Results showed that anaerobic power and max running speed were significantly lower in the morning compared with the afternoon, with 5 to 7% greater power achieved in the afternoon. There were no differences between either afternoon test time. This suggests that for fitness testing procedures, trainers need to be consistent with the time of day when the tests are performed.
Also, this finding suggests that the best time of day for anaerobic training is in the afternoon or early evening. This is consistent with other research into circadian rhythms which shows heart rate, body temperature, and muscular strength are all higher in the afternoon than in the morning.
The purpose of this study by Hue et al. (1998) was to see if any differences existed in the 10k run immediately following a 40K cycle (Olympic distance triathlon) compared with 10k running alone. A group of male triathletes completed two testing sessions on two different days:
Cardiorespiratory data was collected during both runs and stride length, and frequency was analysed using videotape. The researchers found that for a run (1), the oxygen cost was greater (51.7 ml/kg/min vs 48.3 ml/kg/min), heart rate was higher (175 vs 168) as was the ventilation rate (55.8 vs 49 breaths/min).

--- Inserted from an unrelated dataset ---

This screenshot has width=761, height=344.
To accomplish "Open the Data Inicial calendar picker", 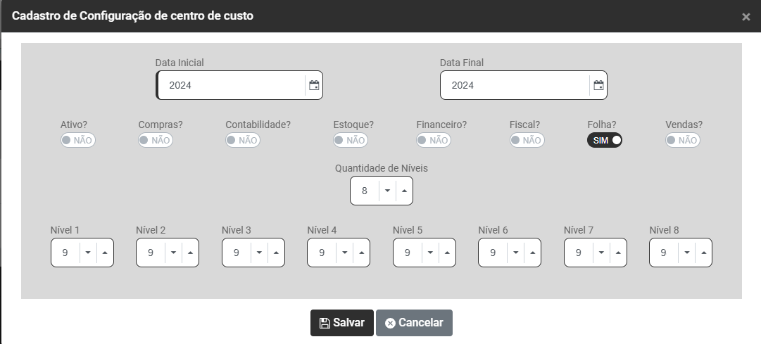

In contrast, the biomechanical variables between the two runs were unchanged. This suggests that the cycling section before the run in a triathlon competition places an extra physiological demand on the run. This could be due to a variety of factors, which reduce the physiological economy, such as increased lipid metabolism, increased body temperature, and dehydration status.
However, it would appear that the biomechanics are unchanged, although only stride length and frequency were analysed in this study, and other variables exist that can affect efficiency. For instance, the degree of knee flexion would be an interesting variable to study since this is related to the biomechanical economy.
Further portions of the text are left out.